Convert the lines into a Markdown table with the columns "Row" and "Line", omitting blank lines. Begin at the line containing "Where should I click to: Enter" and stop after the line containing "The height and width of the screenshot is (497, 1254).".

Word and element location data

-*-

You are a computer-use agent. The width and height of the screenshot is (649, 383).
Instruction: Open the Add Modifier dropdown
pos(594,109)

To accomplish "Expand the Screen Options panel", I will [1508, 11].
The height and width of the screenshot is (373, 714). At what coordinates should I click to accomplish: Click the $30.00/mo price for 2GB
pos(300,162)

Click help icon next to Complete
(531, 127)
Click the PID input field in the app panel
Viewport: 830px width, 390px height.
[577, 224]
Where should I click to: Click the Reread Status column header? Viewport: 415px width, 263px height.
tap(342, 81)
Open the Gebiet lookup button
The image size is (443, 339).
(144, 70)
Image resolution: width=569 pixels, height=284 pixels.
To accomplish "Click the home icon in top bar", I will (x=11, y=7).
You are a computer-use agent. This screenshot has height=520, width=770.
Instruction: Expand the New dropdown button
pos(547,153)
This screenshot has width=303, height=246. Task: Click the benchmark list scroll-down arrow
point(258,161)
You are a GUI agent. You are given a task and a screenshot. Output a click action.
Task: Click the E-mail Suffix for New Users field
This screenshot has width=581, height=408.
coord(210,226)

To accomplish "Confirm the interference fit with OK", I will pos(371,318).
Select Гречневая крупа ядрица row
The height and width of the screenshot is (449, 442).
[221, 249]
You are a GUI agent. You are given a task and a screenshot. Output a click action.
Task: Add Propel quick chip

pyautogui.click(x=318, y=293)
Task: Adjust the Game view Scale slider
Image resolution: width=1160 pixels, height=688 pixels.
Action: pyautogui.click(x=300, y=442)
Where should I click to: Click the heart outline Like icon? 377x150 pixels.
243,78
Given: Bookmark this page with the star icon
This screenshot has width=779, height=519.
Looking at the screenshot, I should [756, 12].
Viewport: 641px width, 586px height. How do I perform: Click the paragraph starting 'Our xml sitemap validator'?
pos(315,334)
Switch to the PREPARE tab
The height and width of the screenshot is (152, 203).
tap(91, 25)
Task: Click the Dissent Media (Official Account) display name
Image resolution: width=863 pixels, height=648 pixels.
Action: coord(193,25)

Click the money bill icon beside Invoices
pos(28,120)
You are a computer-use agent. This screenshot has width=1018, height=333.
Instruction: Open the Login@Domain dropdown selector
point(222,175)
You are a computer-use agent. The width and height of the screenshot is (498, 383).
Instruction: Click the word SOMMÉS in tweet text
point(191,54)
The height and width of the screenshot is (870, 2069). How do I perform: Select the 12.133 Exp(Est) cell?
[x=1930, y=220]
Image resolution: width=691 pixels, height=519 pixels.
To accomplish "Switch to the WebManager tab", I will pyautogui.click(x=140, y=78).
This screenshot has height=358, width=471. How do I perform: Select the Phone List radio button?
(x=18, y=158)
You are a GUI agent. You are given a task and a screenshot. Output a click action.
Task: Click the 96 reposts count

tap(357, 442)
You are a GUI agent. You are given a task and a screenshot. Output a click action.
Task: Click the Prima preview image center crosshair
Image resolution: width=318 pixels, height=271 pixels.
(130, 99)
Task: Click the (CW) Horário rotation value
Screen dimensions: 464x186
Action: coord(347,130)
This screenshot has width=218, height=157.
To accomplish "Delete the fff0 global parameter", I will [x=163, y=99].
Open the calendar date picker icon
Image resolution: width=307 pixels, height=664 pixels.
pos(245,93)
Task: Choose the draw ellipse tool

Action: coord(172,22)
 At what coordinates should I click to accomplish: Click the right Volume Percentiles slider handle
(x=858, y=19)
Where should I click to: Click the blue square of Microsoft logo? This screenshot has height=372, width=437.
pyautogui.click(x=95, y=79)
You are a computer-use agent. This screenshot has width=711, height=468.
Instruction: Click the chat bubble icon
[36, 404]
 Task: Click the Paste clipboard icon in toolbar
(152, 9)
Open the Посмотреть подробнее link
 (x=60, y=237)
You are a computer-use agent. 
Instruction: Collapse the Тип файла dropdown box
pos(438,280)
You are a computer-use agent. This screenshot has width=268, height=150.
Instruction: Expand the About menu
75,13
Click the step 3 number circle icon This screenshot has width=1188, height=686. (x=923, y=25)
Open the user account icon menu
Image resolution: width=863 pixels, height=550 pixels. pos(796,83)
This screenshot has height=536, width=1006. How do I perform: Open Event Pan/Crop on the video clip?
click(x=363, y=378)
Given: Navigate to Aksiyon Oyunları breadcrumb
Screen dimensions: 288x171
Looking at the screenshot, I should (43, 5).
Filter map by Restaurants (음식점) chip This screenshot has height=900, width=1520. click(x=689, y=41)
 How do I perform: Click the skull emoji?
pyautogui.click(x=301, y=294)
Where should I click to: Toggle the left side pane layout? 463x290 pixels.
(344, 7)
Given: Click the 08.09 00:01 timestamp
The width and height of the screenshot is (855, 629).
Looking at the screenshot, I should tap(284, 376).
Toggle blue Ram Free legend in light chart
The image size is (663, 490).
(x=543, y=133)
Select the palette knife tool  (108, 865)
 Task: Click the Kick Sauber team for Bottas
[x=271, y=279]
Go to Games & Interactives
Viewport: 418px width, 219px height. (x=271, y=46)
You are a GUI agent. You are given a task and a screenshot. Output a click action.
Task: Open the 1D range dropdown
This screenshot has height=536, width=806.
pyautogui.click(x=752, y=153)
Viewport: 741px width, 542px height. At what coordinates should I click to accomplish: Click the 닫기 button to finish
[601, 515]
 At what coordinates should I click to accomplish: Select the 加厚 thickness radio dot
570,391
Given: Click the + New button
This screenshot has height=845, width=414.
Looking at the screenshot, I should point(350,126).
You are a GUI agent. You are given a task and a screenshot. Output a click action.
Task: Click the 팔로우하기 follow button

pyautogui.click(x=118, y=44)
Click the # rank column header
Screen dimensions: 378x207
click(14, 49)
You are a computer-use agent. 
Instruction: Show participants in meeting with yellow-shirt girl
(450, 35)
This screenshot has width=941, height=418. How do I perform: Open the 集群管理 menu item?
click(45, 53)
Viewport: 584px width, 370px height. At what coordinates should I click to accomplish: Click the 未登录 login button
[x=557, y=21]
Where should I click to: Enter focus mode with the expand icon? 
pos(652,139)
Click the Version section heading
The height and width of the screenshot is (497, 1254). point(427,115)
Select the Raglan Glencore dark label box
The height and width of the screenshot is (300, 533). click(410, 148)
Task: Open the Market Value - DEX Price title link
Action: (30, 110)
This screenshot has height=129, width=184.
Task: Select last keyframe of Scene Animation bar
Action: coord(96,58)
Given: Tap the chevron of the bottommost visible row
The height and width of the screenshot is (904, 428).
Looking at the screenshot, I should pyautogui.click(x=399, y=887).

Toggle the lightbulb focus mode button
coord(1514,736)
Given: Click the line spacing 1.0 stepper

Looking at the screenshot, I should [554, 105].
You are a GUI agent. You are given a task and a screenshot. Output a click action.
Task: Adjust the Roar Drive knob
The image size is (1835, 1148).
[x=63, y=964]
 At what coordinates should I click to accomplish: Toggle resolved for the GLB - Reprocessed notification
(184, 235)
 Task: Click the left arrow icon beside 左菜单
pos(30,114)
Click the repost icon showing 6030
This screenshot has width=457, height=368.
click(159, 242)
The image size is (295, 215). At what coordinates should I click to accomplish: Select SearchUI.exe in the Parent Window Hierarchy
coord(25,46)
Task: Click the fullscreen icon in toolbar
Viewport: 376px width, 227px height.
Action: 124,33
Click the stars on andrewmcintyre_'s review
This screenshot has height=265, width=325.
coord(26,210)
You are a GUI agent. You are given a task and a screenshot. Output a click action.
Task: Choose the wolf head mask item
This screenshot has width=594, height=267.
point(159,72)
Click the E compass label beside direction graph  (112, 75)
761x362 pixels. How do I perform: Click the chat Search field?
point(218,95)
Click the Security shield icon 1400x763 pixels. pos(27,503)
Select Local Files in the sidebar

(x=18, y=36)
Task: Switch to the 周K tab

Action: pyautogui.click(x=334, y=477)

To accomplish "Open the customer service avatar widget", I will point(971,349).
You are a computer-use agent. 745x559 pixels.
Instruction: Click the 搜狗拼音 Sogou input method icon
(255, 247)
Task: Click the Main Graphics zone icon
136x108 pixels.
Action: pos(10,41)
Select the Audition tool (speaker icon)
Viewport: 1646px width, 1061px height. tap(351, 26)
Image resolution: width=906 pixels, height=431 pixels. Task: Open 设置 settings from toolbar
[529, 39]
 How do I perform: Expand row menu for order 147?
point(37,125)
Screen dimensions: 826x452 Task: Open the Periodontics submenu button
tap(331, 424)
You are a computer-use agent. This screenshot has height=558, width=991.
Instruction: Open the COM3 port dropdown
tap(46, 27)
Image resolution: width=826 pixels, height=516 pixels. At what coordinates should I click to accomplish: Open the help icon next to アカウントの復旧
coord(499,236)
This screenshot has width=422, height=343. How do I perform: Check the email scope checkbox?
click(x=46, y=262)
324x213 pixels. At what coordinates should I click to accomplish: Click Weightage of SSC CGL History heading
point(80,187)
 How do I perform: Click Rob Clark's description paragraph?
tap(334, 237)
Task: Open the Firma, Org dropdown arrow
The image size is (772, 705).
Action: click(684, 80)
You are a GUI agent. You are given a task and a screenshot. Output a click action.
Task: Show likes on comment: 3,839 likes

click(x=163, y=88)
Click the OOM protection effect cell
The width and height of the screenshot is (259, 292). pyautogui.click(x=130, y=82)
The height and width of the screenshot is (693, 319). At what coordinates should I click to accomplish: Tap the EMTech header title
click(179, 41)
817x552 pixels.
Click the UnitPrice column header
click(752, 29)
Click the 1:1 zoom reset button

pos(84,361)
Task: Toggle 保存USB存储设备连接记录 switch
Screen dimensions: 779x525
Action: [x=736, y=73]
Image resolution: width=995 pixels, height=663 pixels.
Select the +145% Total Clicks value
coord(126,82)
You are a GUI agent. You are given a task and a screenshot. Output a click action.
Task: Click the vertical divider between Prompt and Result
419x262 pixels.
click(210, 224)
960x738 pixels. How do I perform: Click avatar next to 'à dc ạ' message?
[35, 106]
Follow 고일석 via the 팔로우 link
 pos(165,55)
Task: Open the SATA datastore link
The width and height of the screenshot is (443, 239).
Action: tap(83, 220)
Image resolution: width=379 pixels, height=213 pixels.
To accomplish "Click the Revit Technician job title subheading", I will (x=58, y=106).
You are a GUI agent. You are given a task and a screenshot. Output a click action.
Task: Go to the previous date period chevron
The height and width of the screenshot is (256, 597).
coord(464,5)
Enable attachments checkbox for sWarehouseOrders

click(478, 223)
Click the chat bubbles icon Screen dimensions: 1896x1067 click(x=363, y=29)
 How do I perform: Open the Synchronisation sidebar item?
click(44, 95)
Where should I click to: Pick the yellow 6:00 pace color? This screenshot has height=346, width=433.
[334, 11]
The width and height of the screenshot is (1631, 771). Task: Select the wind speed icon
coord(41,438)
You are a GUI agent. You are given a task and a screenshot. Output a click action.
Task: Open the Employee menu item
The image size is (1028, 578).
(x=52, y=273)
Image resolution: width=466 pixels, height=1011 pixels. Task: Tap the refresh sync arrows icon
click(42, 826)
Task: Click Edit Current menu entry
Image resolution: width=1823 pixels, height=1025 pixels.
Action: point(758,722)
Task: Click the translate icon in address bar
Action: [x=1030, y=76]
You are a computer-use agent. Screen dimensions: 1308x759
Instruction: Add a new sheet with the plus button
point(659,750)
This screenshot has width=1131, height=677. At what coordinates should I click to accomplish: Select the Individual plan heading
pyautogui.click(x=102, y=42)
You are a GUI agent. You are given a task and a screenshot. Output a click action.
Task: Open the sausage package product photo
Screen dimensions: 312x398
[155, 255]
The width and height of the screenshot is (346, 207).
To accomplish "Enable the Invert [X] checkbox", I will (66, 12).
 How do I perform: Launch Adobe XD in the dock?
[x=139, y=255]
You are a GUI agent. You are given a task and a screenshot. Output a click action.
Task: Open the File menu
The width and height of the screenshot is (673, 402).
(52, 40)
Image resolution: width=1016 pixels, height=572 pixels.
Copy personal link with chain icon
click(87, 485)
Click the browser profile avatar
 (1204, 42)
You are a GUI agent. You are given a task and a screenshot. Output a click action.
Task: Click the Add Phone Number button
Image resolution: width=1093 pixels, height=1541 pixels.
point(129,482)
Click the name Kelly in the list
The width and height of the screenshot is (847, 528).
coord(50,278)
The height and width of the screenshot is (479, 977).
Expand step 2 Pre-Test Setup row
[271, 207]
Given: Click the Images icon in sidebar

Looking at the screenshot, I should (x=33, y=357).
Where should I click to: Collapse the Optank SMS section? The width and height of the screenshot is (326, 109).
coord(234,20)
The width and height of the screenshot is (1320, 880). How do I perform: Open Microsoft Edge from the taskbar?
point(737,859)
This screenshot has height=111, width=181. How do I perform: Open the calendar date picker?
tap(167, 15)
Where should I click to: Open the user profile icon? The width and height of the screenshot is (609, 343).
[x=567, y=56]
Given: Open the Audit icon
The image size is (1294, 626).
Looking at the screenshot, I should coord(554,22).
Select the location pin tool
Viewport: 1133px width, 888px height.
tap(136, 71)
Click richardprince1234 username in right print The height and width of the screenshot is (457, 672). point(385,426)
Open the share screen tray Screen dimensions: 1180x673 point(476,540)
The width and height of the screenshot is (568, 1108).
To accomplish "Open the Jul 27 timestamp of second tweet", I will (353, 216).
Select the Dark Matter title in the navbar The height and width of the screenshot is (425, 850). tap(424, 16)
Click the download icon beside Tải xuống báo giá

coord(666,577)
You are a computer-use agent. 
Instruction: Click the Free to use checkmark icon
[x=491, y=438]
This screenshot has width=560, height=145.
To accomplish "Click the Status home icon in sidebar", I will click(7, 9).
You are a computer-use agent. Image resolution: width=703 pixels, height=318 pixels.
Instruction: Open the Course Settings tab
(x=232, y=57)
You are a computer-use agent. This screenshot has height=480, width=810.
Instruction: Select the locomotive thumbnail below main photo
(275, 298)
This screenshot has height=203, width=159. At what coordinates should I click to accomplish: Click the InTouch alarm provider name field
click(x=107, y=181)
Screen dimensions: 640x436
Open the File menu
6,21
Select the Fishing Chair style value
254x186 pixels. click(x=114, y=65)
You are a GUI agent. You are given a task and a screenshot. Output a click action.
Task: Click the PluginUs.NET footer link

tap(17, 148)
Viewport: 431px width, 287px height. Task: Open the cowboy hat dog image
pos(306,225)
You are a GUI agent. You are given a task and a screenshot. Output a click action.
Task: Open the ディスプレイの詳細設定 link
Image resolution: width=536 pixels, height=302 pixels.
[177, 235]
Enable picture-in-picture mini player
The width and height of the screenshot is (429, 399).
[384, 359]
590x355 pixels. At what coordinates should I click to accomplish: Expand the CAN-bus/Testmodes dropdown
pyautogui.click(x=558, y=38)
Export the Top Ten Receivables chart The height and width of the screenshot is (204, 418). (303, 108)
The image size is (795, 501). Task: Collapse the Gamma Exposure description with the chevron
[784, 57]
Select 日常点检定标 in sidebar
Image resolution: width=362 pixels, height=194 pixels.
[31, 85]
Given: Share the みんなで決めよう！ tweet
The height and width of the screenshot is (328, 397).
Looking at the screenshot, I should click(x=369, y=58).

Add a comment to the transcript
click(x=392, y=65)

-*-

Worked solution ::
| Row | Line |
|---|---|
| 1 | Where should I click to: Enter focus mode with the expand icon?  |
| 2 | pos(652,139) |
| 3 | Click the Version section heading |
| 4 | The height and width of the screenshot is (497, 1254). point(427,115) |